The new owner of the store never let too many colored children enter the store at once, but they knew why and for this they hated him as much as he hated them. The kids would open chips in the store and half eat them before exiting, stick gum on the drinks then put them back in the fridge, step in as much mud before entering just so they could dirty up the floors, and would purposely eat the bean burritos at the local elementary school just so they could fart by the counter before they left. They were at war.

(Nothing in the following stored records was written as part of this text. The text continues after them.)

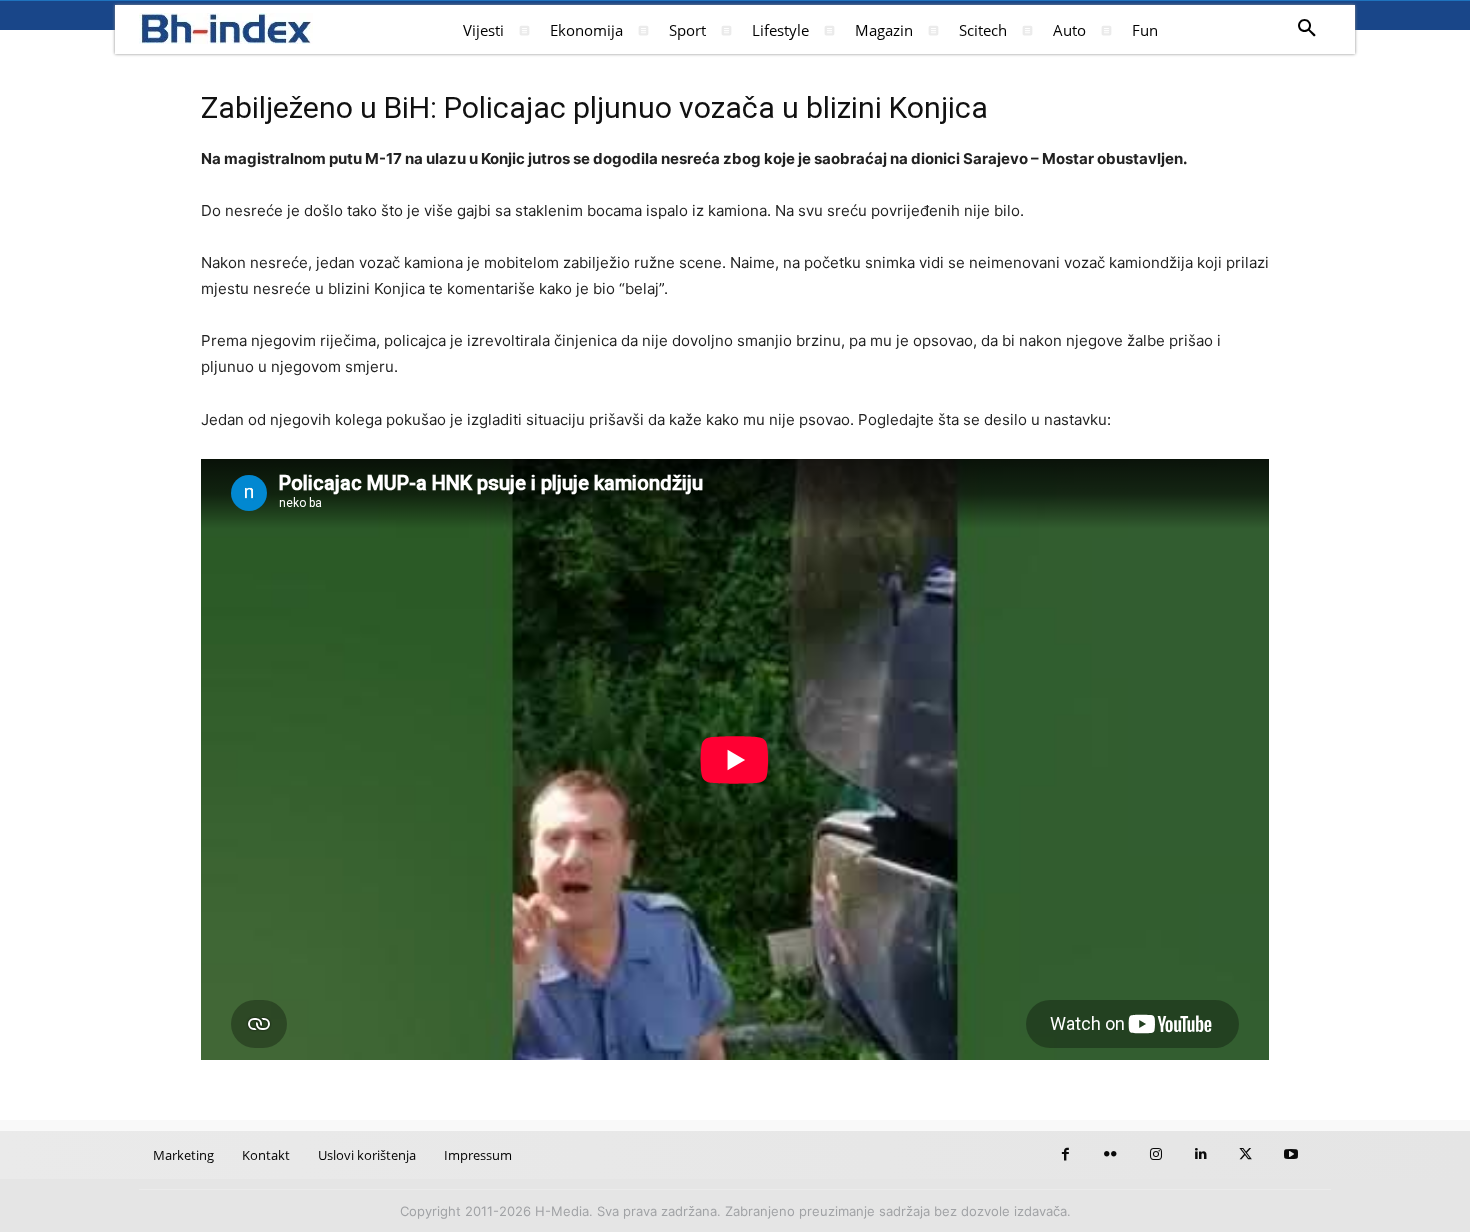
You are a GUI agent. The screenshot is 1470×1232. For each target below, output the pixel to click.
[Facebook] (1065, 1154)
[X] (1245, 1154)
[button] (1307, 29)
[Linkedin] (1200, 1154)
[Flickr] (1110, 1154)
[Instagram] (1155, 1154)
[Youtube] (1290, 1154)
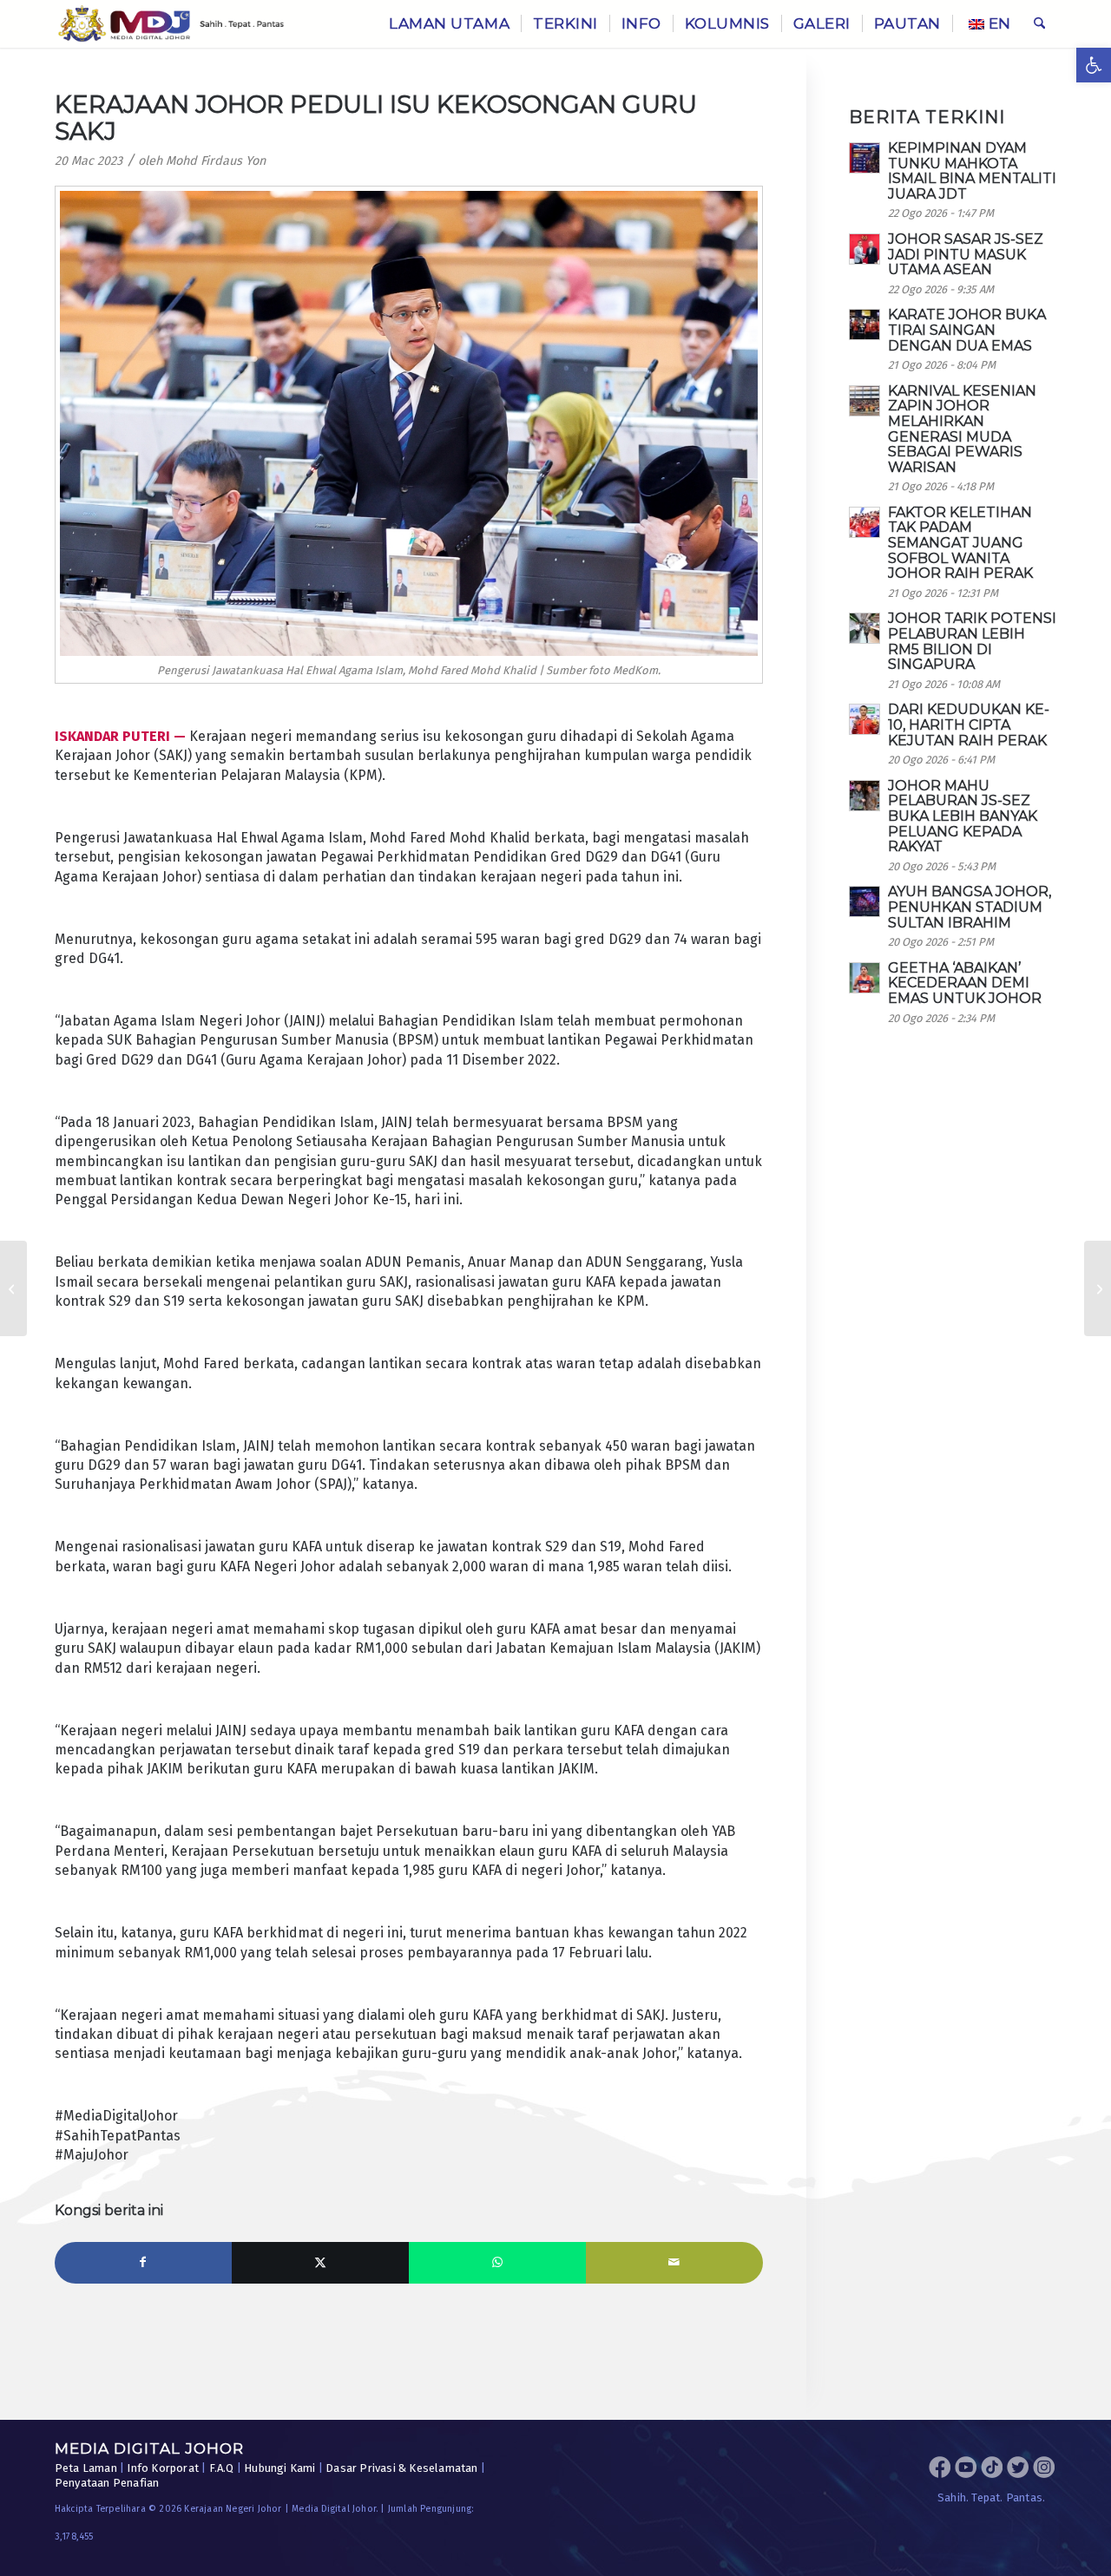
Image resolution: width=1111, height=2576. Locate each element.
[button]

“We miss Frank! You stink Apu!” a plump girl in a yellow dress yelled at him pulling up a photo of the Simpsons character on her iPhone. She looked like a sour lemon. The sun wasn’t as bright as it was in 2003, and these kids no longer have scrapes on their knees from climbing trees. Their shoes were not tattered from games of freeze tag, and they couldn’t read clocks. The kids would ponder the location of Frank as they waited outside of the store in threes with their arms crossed. Some said he was in space, some said he was in the mountains hiding out with 2Pac, some didn’t care.
“Call me Apu again and I put frogs in your candy bags!” the new storeowner would yell through the door giving them a sense of accomplishment through his anger.
“I just can’t wait till he comes back.” A girl with box braids walks over to the curb to wait for her trio’s entry and takes a snapchat of the new owner with a plane emoji behind him. Ignorant to the fact that Frank will not return.